## Problem to solve
Please repeat, exactly as they stand, the line containing "Screen dimensions: 1105x830" and the lines after it through the final line of the listing below, minus pictures.

## Data for analysis
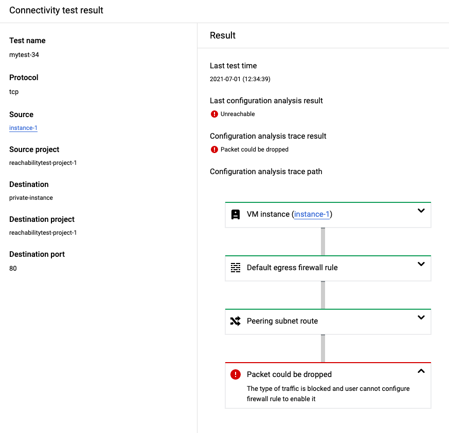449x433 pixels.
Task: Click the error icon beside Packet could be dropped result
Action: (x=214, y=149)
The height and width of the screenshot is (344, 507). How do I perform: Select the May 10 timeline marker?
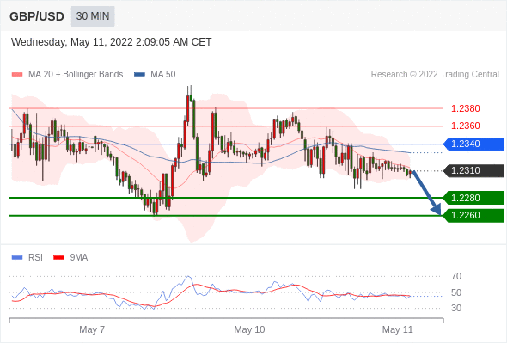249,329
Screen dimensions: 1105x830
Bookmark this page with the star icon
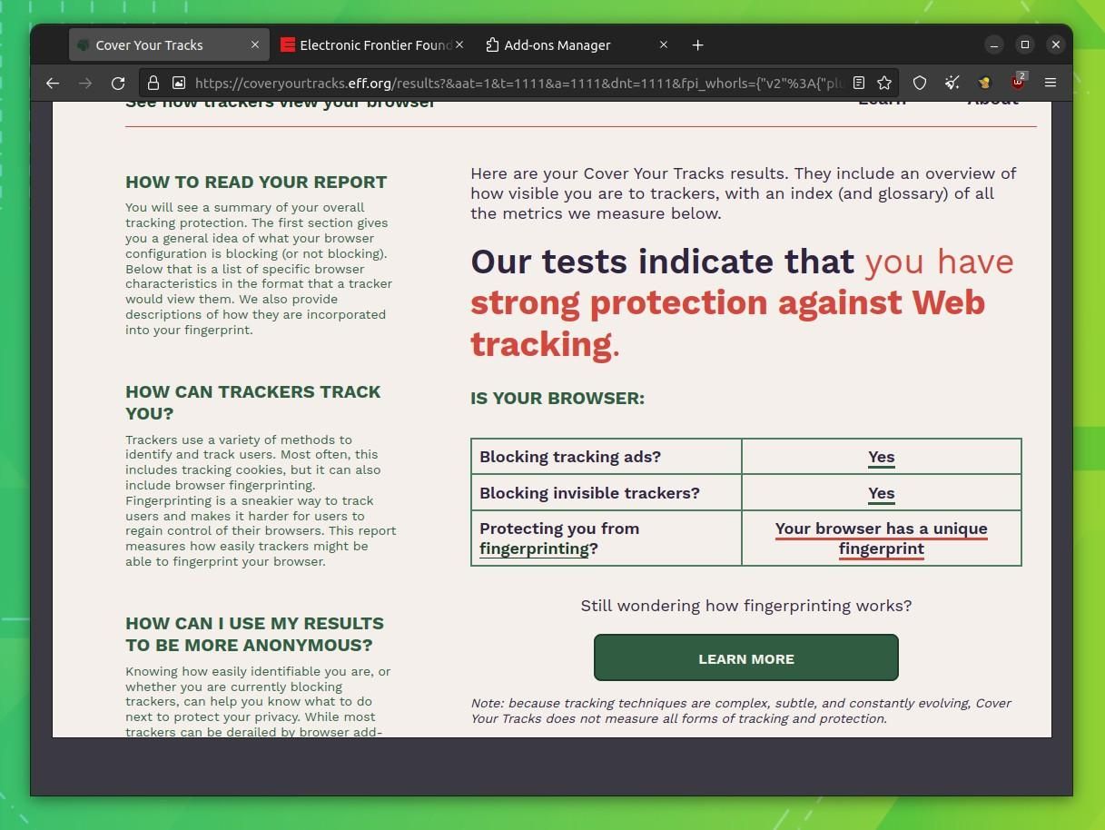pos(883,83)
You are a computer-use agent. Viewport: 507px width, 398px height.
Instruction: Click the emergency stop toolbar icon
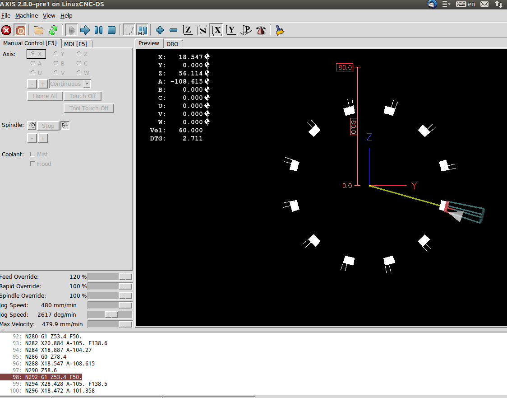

## Written response
Screen dimensions: 1105x830
Bookmark this page with the star icon
pos(883,83)
You are a computer-use agent. Viewport: 507px width, 398px height.
Instruction: Click the emergency stop toolbar icon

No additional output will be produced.